TASK INSTRUCTIONS:
For the data below, restate word for word only the lines from the line containing "Pengeluaran Bullseye (300, 1765)" through the line containing "agen togel online (366, 284)", both ends included.

[DATA FOR THIS TASK — start]

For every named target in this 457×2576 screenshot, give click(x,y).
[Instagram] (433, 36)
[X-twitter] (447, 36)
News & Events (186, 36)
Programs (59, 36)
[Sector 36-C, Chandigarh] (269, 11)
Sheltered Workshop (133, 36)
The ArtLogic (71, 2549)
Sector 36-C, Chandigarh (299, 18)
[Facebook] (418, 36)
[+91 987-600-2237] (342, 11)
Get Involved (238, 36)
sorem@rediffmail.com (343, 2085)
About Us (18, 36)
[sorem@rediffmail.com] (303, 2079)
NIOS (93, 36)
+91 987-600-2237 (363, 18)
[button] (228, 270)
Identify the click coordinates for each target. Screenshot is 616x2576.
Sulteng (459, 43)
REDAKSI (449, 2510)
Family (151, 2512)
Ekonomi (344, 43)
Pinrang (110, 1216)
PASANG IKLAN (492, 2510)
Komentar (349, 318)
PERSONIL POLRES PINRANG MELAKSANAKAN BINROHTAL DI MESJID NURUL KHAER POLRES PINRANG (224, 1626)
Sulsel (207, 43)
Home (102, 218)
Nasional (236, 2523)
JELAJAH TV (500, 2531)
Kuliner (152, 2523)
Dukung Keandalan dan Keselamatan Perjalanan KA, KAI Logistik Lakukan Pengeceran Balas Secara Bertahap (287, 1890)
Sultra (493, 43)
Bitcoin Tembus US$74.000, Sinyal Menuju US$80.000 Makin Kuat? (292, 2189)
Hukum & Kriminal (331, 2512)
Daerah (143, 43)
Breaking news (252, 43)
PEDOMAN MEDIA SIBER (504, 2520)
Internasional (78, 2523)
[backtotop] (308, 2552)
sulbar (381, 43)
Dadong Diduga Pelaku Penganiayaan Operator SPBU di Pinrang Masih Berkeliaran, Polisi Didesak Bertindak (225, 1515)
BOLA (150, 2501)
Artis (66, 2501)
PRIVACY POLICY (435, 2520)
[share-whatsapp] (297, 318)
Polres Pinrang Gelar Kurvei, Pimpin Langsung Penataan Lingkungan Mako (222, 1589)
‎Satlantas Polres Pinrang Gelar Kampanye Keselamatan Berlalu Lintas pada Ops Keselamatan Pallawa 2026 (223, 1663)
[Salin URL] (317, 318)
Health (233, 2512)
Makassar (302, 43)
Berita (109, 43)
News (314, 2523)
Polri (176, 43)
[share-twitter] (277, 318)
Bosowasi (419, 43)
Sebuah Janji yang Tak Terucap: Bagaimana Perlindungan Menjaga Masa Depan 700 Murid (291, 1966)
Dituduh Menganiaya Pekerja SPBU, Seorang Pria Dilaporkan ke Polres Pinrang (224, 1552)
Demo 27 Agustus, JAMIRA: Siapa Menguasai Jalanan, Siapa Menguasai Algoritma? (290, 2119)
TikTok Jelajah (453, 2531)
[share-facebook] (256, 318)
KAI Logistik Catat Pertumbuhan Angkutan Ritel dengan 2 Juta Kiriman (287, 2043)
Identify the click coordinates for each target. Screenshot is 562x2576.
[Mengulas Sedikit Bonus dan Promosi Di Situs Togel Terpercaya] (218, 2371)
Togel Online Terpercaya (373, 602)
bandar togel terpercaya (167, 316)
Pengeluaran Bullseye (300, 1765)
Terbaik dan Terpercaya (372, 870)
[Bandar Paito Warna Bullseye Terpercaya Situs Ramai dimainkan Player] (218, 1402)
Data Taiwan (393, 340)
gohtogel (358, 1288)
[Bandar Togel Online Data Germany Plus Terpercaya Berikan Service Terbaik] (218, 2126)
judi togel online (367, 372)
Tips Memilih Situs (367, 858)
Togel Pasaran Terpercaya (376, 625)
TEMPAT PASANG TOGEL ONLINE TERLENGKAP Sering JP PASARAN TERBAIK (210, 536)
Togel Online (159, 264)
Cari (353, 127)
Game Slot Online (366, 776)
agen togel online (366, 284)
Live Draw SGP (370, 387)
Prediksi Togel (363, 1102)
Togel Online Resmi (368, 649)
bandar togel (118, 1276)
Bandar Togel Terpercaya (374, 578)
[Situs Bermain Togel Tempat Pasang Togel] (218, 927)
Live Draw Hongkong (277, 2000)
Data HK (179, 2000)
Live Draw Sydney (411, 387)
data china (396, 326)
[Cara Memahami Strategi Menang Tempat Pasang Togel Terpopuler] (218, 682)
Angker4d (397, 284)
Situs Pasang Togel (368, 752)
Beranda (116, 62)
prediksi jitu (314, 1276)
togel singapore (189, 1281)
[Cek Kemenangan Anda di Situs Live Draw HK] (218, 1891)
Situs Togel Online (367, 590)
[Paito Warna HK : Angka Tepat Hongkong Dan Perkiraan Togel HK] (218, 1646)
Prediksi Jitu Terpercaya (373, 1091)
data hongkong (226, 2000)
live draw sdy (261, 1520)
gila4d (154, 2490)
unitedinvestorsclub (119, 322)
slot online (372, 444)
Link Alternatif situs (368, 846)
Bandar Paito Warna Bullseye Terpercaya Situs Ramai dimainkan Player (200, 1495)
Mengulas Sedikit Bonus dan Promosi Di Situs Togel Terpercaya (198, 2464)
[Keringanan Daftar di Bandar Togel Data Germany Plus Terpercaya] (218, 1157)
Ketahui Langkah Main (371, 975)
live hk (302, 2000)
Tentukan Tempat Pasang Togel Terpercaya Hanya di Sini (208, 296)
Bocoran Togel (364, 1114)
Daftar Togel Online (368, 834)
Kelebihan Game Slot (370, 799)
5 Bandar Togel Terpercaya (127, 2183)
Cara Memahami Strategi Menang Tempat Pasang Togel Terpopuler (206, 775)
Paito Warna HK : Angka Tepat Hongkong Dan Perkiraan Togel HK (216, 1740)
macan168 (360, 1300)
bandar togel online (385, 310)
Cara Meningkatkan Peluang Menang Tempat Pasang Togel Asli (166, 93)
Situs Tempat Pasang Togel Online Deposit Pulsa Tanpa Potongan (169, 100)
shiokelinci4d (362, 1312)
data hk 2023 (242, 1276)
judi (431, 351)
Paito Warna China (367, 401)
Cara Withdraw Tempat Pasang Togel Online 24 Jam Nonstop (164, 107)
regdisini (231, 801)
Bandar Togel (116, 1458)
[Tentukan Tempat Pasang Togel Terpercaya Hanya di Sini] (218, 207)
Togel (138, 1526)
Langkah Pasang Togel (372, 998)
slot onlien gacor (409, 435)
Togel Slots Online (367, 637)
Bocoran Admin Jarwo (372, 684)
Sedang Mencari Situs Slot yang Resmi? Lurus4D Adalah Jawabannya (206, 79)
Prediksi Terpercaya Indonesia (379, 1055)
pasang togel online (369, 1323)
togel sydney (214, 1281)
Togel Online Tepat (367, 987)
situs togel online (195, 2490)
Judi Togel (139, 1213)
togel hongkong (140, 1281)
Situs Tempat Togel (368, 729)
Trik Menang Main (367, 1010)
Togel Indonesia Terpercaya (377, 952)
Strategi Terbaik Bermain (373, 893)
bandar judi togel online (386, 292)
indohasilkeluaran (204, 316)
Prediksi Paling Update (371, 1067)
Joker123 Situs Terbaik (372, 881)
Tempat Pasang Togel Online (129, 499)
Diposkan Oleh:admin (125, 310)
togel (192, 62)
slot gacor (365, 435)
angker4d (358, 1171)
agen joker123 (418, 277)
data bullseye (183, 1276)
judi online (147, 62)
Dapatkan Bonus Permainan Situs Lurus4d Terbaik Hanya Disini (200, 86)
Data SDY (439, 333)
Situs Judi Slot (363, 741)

[DATA FOR THIS TASK — finish]

RESPONSE TO THE EXERCISE:
Pengeluaran Bullseye (300, 1765)
Terbaik dan Terpercaya (372, 870)
[Bandar Paito Warna Bullseye Terpercaya Situs Ramai dimainkan Player] (218, 1402)
Data Taiwan (393, 340)
gohtogel (358, 1288)
[Bandar Togel Online Data Germany Plus Terpercaya Berikan Service Terbaik] (218, 2126)
judi togel online (367, 372)
Tips Memilih Situs (367, 858)
Togel Pasaran Terpercaya (376, 625)
TEMPAT PASANG TOGEL ONLINE TERLENGKAP Sering JP PASARAN TERBAIK (210, 536)
Togel Online (159, 264)
Cari (353, 127)
Game Slot Online (366, 776)
agen togel online (366, 284)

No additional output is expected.